INPUT RECORDS
-=-=-=-=-
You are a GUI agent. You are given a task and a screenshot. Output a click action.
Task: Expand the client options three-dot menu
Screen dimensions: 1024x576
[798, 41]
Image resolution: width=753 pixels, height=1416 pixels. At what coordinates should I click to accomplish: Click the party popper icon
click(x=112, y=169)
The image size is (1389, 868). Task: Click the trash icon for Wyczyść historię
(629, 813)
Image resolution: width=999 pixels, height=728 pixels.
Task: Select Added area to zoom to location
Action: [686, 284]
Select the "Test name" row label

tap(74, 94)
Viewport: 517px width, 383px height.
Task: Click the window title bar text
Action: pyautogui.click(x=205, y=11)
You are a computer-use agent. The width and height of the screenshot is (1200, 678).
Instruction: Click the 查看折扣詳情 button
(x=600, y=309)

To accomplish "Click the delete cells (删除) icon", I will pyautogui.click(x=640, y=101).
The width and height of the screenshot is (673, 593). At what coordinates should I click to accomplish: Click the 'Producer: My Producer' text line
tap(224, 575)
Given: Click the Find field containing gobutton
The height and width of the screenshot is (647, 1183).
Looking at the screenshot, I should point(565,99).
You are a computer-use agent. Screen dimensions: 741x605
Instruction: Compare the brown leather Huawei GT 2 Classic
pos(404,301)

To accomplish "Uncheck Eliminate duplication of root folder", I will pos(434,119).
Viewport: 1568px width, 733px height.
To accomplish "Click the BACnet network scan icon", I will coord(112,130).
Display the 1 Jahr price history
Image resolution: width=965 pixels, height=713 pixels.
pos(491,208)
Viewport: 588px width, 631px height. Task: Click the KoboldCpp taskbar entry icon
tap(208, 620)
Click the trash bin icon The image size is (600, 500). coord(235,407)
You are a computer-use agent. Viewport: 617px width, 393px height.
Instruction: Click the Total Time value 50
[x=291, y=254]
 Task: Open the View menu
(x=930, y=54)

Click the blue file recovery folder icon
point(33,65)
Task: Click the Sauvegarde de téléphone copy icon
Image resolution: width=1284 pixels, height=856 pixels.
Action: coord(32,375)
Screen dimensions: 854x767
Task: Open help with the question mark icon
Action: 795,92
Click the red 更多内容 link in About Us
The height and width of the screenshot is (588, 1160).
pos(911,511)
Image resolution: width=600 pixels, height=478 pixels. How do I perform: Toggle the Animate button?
-=-=-=-=-
Could you state how many lines of the entries contain the word "agent"? Only the number is wanted.

4